Somme toute, avalant goulûment et avec ultime délectation le langage junglesque de Jean-Pierre Minaudier, nous faisons doucement crapoter notre cervelle : avions-nous ainsi déjà pensé qu’une grammaire est concoctée par des êtres humains et qu’elle pourrait éventuellement contenir quelque subjectivité? Que les derniers locuteurs d’une langue à l’agonie puissent ne pas s’entendre du tout et faire ainsi mourir leur langue en toute et bonne conscience? (Oh, délicieuses anecdotes d’ethnologues se frottant à divers aléas linguistiques voire dentaires!) Que certaines langues ont le genre féminin par défaut? Que certaines catégories linguistiques (les impressifs japonais ou les évidentiels amazoniens) sont quasi-intraduisibles? Et j’en passe et des meilleures.

Dans certaines langues la qualité d’un texte littéraire, la richesse et la beauté d’un style reposent en bonne partie sur l’emploi d’un vocabulaire étendu, et dans d’autres, sur l’emploi d’une large gamme de moyens grammaticaux : autant dire qu’un texte traduit d’une langue du premier type risque d’avoir l’air plat, puisque la langue d’arrivée ne dispose pas des même ressources que la langue de départ, ce qui ne veut pas dire qu’elle en a moins. Pour que le résultat de son travail soit lisible, le traducteur doit donc s’atteler à restyler le texte dans la langue d’arrivée, selon le génie de celle-ci : toute traduction est un acte de création littéraire et pour le réussir il est vital d’avoir un sens aigu de la langue dans laquelle on traduit. 

Car des meilleures, il y en a, jusque dans les notes de bas de page qui, ô doux miracle des cieux, n’ont jamais été si exquises (parole, ce livre-là vous réconciliera avec toute note de bas de page, même en bon·ne traductaire que vous êtes)! Ce à quoi nous invite l’amateur « d’idiomes les plus improbables de la planète », c’est avant tout à « flâner sur d’autres chemins »; et si pour Jean de Salisbury « grammar is the cradle of all philosophy » (exergue de The Chicago Guide to Grammar), pour J.-P. Minaudier, elle est sans conteste le berceau de toute poésie.

Poésie du gérondif de Jean-Pierre Minaudier reparu en avril 2017 (première édition : mai 2014) aux éditions Le Tripode.
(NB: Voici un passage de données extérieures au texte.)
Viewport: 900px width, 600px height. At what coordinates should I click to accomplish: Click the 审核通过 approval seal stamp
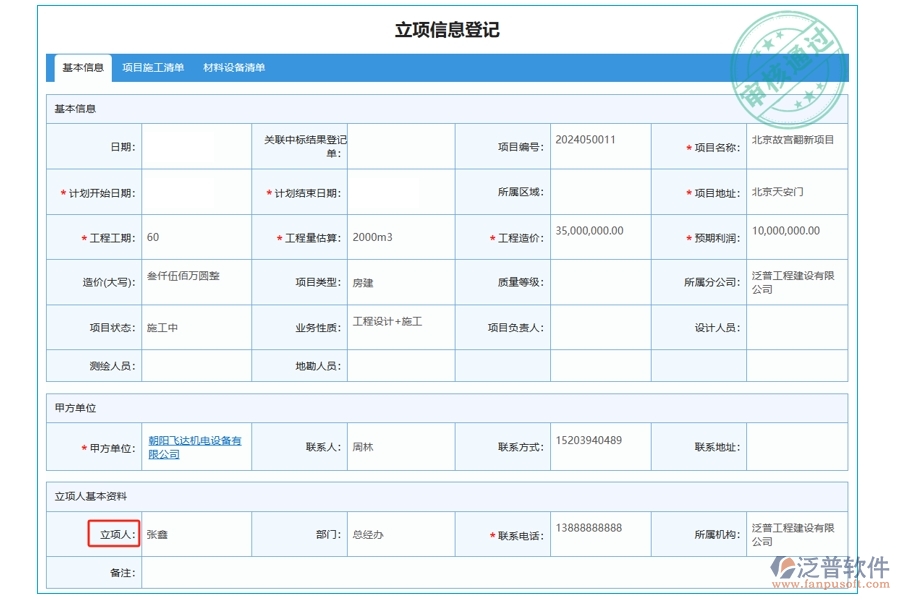789,62
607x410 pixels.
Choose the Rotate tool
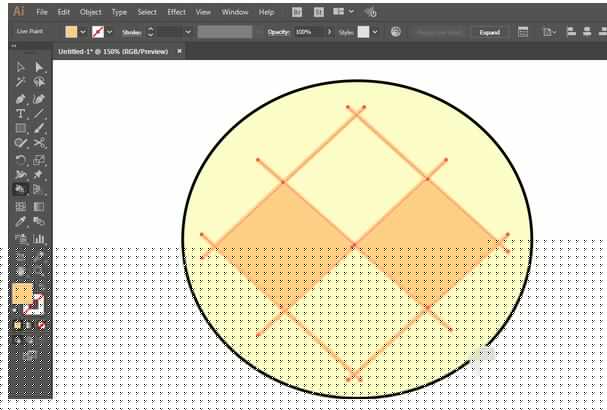tap(21, 160)
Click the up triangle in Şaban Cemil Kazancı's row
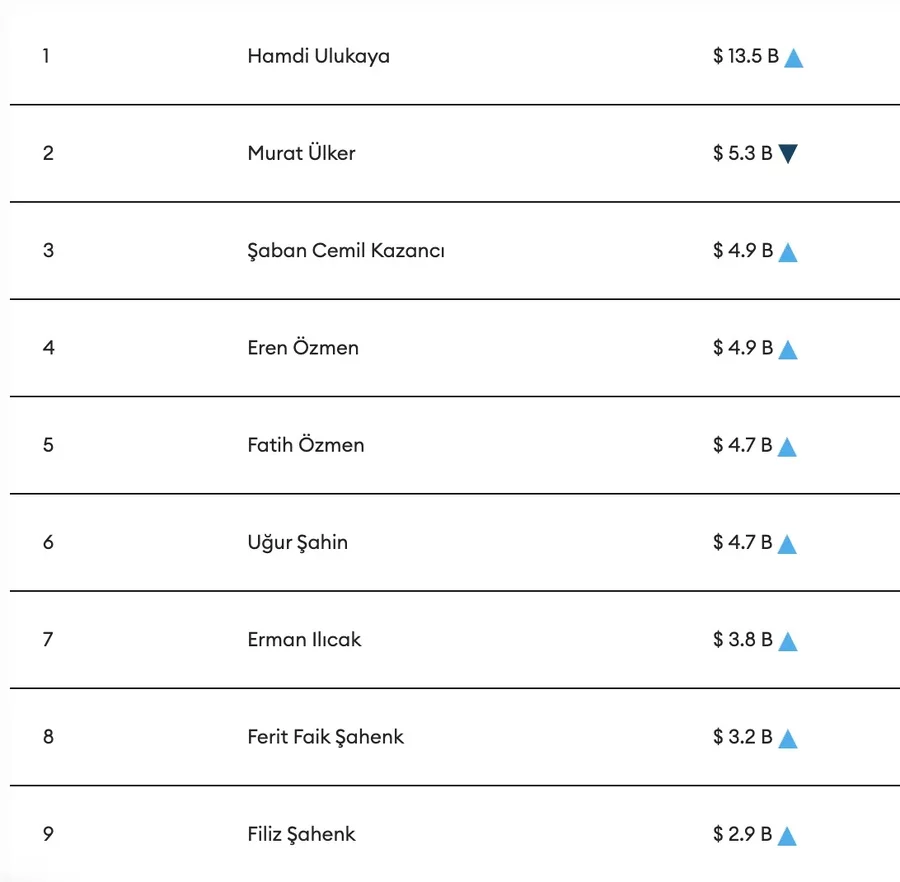900x882 pixels. coord(788,252)
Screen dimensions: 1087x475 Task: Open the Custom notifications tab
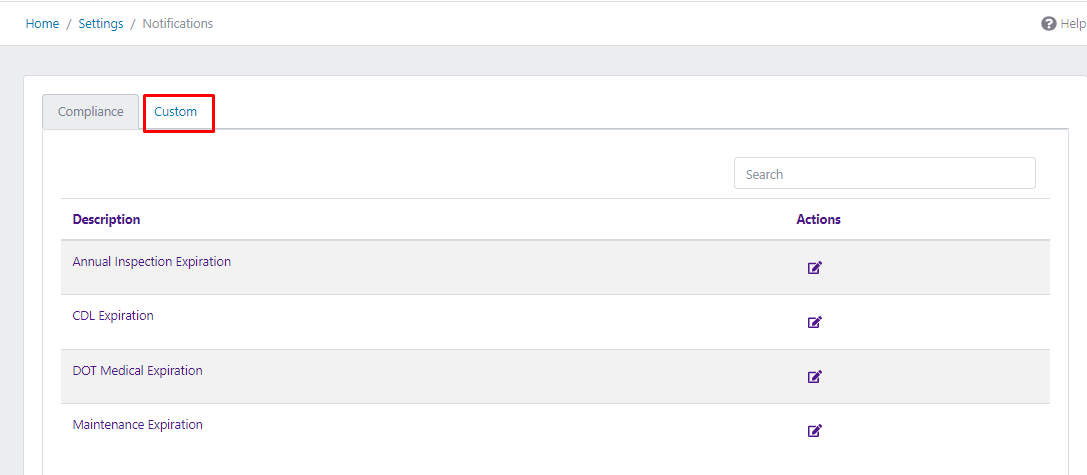(x=176, y=112)
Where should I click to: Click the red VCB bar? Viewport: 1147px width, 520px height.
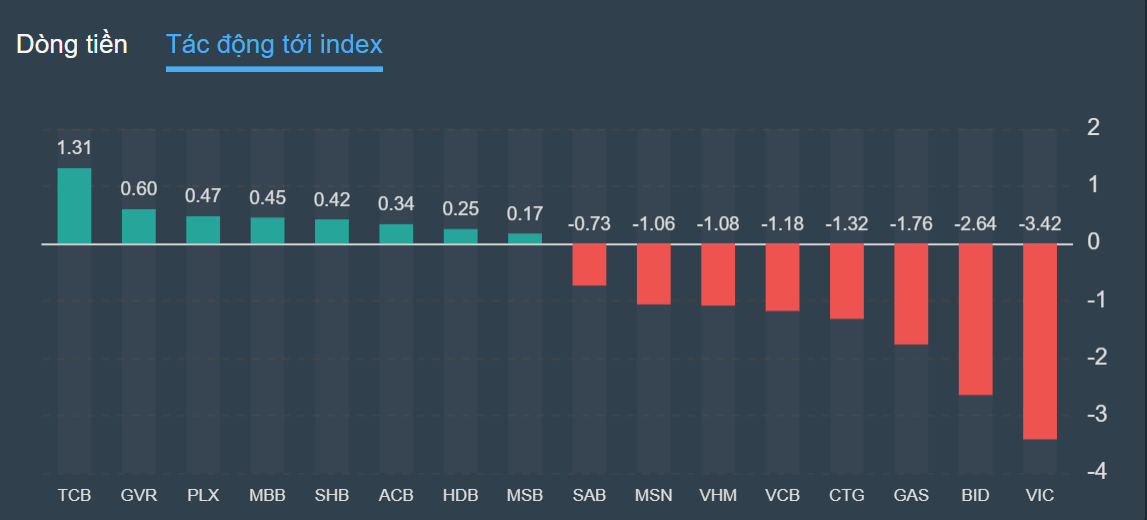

PS : Je ne pourrais achever cet article sans, de même, une petite pensée pour les éditions Gruyter et Mouton qui, si mon ignorance à leur égard est sans commune mesure, m’ont ravie récemment par la découverte d’un prochain ouvrage à paraître dont je n’arrive véritablement à percer le mystère de la langue de rédaction (français? Allemand? Anglais? Italien?)…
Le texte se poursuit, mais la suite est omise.